--- 提供テキスト ---

■習近平肝いりの「中国夢」を兪正声さんが完全スルー■
■ジョングゥオモン
先日閉幕した全国人代の閉幕式で、習近平が何度も言及したのが中国夢(Zhongguomeng、ジョングゥオモン)でした。
2012年11月15日の党大会直後に行われた、新しい常務委員7人のお披露目会で、「中華民族の復興」に言及していたのですが、それを中国夢という単語に昇華させたのが、11月29日に常務委員揃って参観した「復興の道」展覧会です。参観後の講話で、「党創設100周年までに中華民族の偉大な復興という夢を必ず実現する」としたのが、「中国夢」の始まりであります。
中国夢は、中華民族の偉大な復興の実現であり、中国の特色ある社会主義の道を歩み、愛国主義を核心とする民族精神を発揚させ、各民族が団結する必要があるようです(習近平「第12期全国人代第1回会議における講話」(新華社、2013/3/17))。
■劉雲山、張高麗、張徳江、王岐山は中国夢に言及
ちなみに中国夢の内容に目新しさはありません。いつものお話を習近平なりの言葉で表すと中国夢になるのでしょう。ですが、習近平以外の高官が中国夢について言及しているかどうかチェックすることは重要です。なぜならば中国夢について言及することは習近平に従うことを表明するのと同義だからです。薄熙来事件後、重慶市政府、各部局が胡錦濤の「科学的発展観」を絶賛しまくったことが思い出されます。
さて、両会開催中から鋭く反応していたのが、劉雲山、張高麗の2人で、3月30日現在までに複数回「中国夢」に言及。劉雲山は宣伝部門トップであり中央党校校長という立場ですから、習近平さんとかけ離れた発言などするはずもなく、中央党校や貴州省などあちこちで中国夢を持ち出しております。

--- 表示データ ---

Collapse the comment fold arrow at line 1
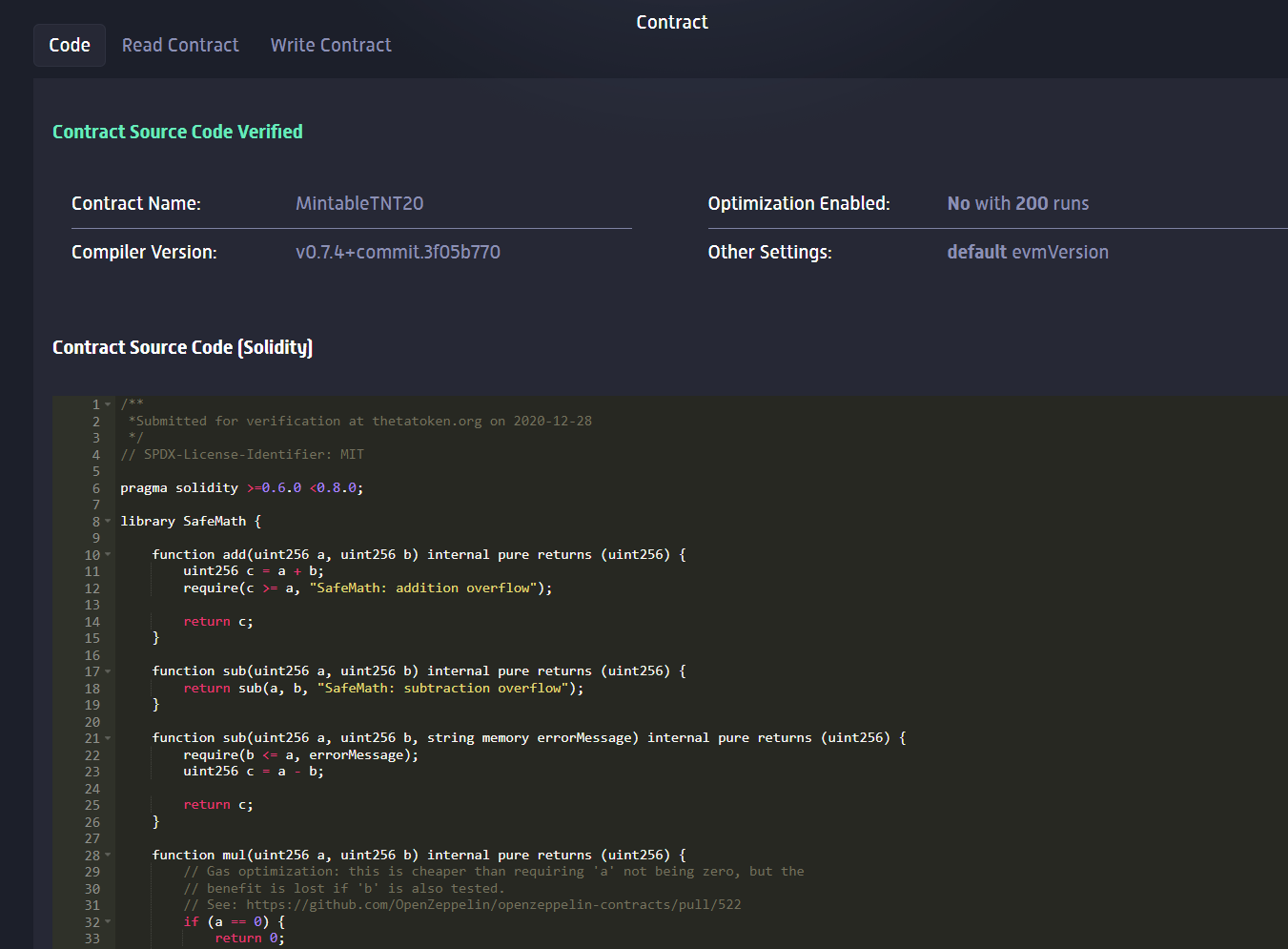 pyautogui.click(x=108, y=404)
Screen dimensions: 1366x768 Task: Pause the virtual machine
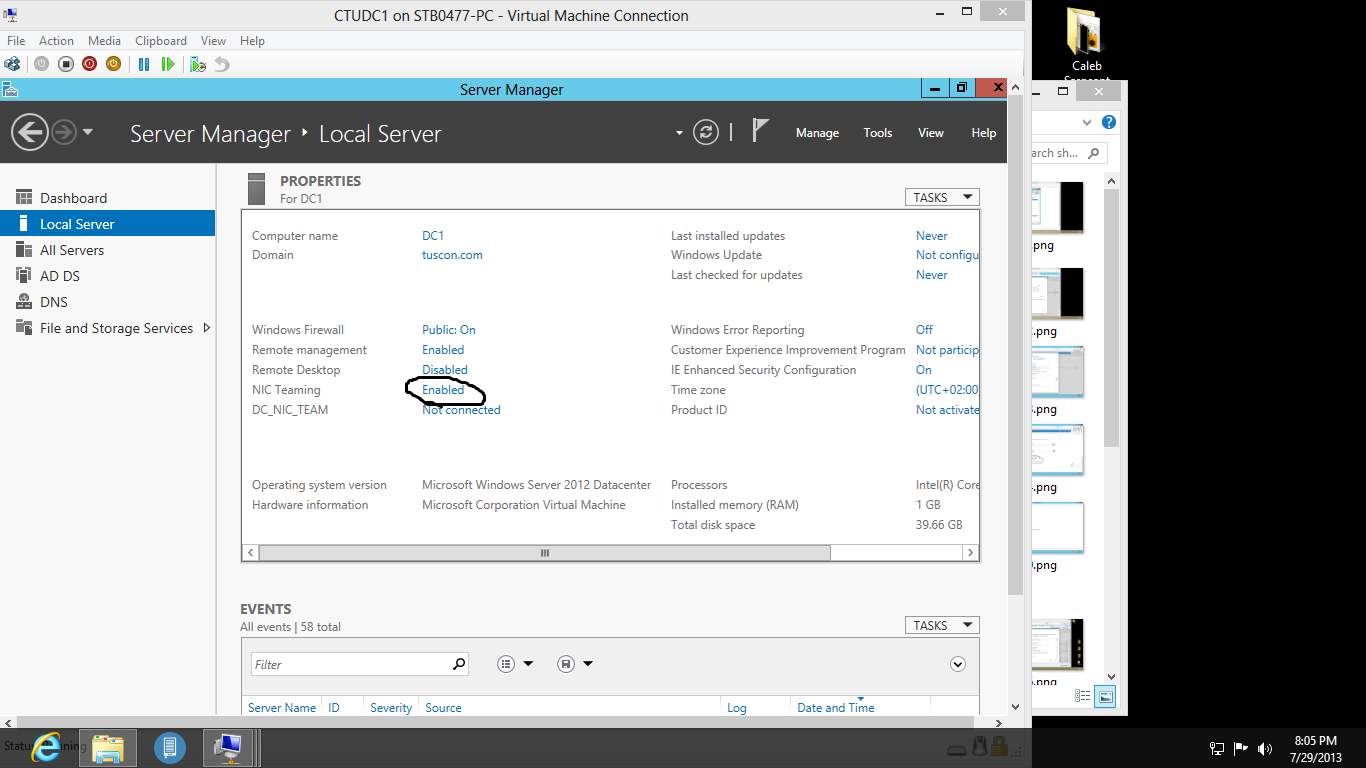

---
--- 表示データ ---

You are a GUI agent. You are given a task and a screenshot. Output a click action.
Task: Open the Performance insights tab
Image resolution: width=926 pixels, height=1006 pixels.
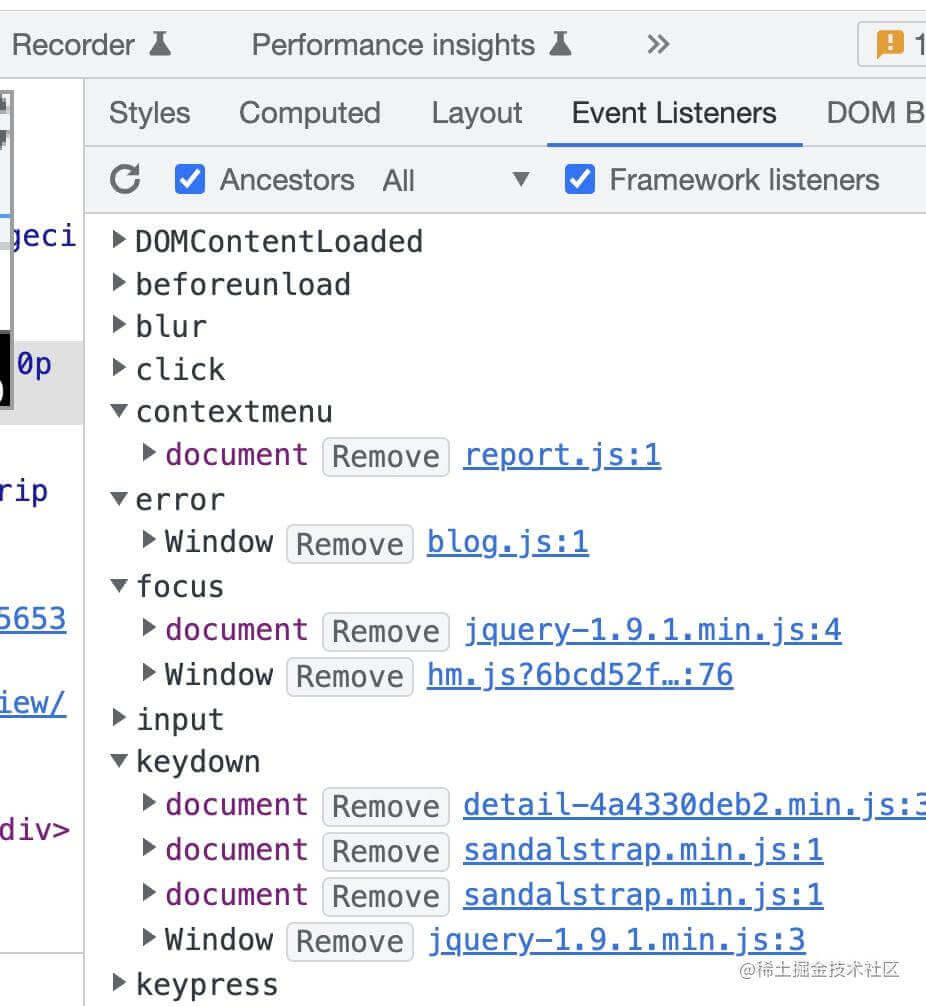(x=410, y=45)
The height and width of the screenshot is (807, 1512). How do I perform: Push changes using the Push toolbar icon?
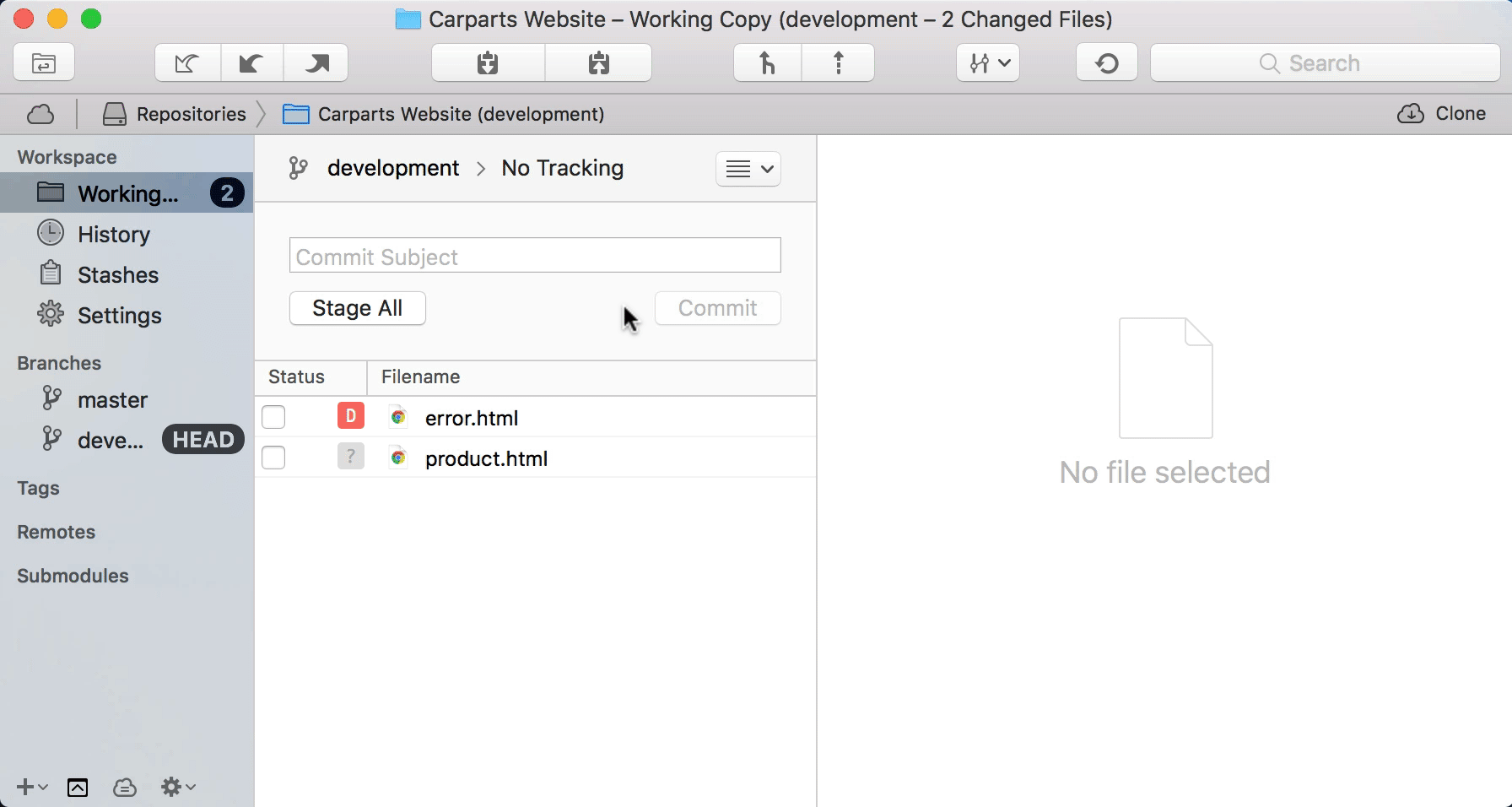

---

● **目的**:
高官による「中国夢」への言及を扱った文章を、最後の文の直後から書き継いでください。

● **結果**:
17日に常務副総理に就任した張高麗も、24日の中国発展ハイレベルフォーラム開会式、25日の米国のコーエン元国防長官との会談で立て続けに中国夢に言及。全国人代委員長となった張徳江も、25日に「習近平主席が明確に打ち出した、中華民族の偉大な復興である中国夢の実現には、人民のたゆまぬ努力が必要であり」と発言。
両会で一番拍手に身が入っていなかった王岐山ですが、、26日に「必ず『中国夢』を実現する」と控えめながら言及。ただし、劉雲山や張高麗らが中国夢を出す時に使っていた、「習近平主席が提起した中華民族の偉大な復興」という過剰な枕詞はありません。
劉雲山「
『中国夢』実現のカギは党にある」(新華社 2013/3/10)
張高麗「
『中国夢』実現の根本的な動力は改革開放」(新華社 2013/3/10)
「
張徳江、アラブ首長国連邦国民議会議長と会見」(新華社 2013/3/25)
「
王岐山、ドイツ連邦議院連盟党主席と会見」(新華社 2013/3/26)
■李克強、兪正声は言及せずところで団派の李克強は総理就任後恒例となった記者会見から、現時点まで中国夢に言及しておりません。
そして兪正声さんも、です。政協主席となった兪正声さんが、両会後初の視察に訪れたのが貴州省(兪正声「
心と力をあわせて科学発展を推し進め、団結奮闘して後発の追いつき追い越しを速めよ」(新華社 2013/3/29))。
見出しそのままのとおり、胡錦濤の科学的発展について言及したものの、中国夢や習近平への言及はなし。李克強を除く常務委員や、趙楽際(中央組織部長)、秦宜智(中青団中央書記処第一書記)と常務委員以外でも中国夢への言及が続く中、兪正声の習近平と中国夢の完全スルーはかなり目立ちます。
李克強は当然として、兪正声も初手から中国夢を無視。西部に団結を求める党中央が団結していないという、恥ずかしい現状が浮き彫りになってしまいました。
■追記28日。上海外高橋保税区を視察に訪れ、「今年の第一四半期の貨物運搬量はどうか」と型通りの質問を保税区の董事長にした李克強。董事長が夢がどうとか言い出した辺りを訳出してみました。(
李克強、長江デルタを視察(新華社 2013/3/31))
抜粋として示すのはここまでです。